Tuesday, October 4 2016

It was in September 1939 that Gabriolan Pat Allen, now 94, went down to Victoria to be part of King George VI’s visit to British Columbia. He was 17 at the time. Allen and his two brothers had the honour of being part of the 100 man Guard of Honour from the Canadian Scottish Regiment. A few from each company on Vancouver Island were picked out to help with the Royal Tour of 1939.

“It was very nice meeting the old boy. He was elegant and distinguished. It was a real thrill and quite a historic moment for Victoria and now his great grandson has come. We wore busbys made of ostrich feathers. He inspected us and said, “By Jove lads, you look very good indeed.”

“It was down by Elgin Point. I can see us standing there and after that we had to rush like crazy, change our uniform and then line the streets to hold back the crowds. The King must have thought us a tremendous army. We saw a lot of them from lining the streets. It was very moving. For a 17 year old it was quite an experience.”

Allen tried to contact various government officials and media outlets to see if he could meet the Royal Family on their current tour of British Columbia without any luck.

“I’ve been following it and I’ve wanted so much to go down and meet the Prince. I said I just wanted to tell the Prince I was a Guard of Honour for his great grandfather.”

Allen has lived on Gabriola for 30 years and retired here after working in Port Eliza with Frank Beban Logging. He served in the Canadian Navy during the war on the HMCS Battleford in an Atlantic convoy.

Allen himself has followed the current Royal visit closely. He says it’s because of his own background. His grandfather came from Scotland and his father was from England. 

“Of course it’s so much more modern now, it wasn’t with the TV and cameras then. For a young lady, I think [Kate] is doing an excellent job, especially in this day and age.”

If he’d had the chance to meet the Royal Family, Allen says he would have encouraged them to enjoy their stay in beautiful British Columbia. “I hope they enjoy their visit and I know the citizens are making them very welcome. I would have loved the chance to meet them.”

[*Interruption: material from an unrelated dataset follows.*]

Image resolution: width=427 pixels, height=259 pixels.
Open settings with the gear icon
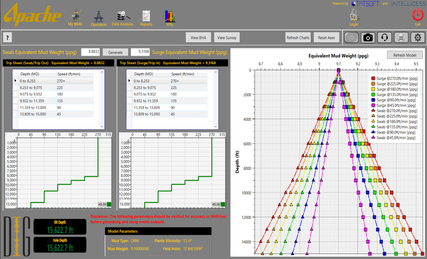418,37
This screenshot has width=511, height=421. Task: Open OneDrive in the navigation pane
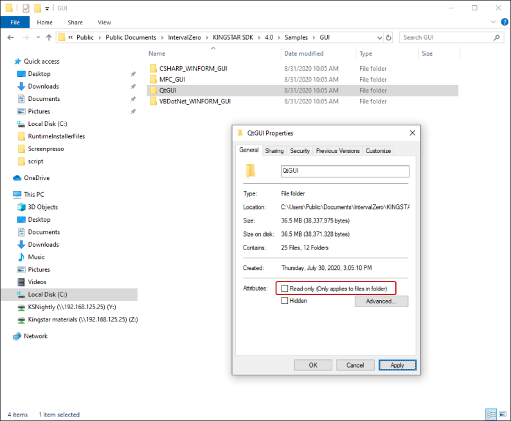36,178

When asked how many from his regiment might still be alive, Allen says, “I don’t imagine there’s too many of us left. I assume I’m one of the most fortunate ones that’s still around.” 

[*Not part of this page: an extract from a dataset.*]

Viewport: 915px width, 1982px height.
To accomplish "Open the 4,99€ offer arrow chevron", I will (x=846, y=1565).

Allen’s first wife who he married in 1943 passed away from Alzheimer’s and his second wife passed away from cancer. “They were beautiful ladies.” Allen was recently visiting his daughter’s 150 acre farm in Quesnel, British Columbia. “I ran the bulldozer to make her a riding ring.” 

At 94, Allen attributes his long life to keeping in shape. He says he intends to live to 111 years and be shot by a jealous husband.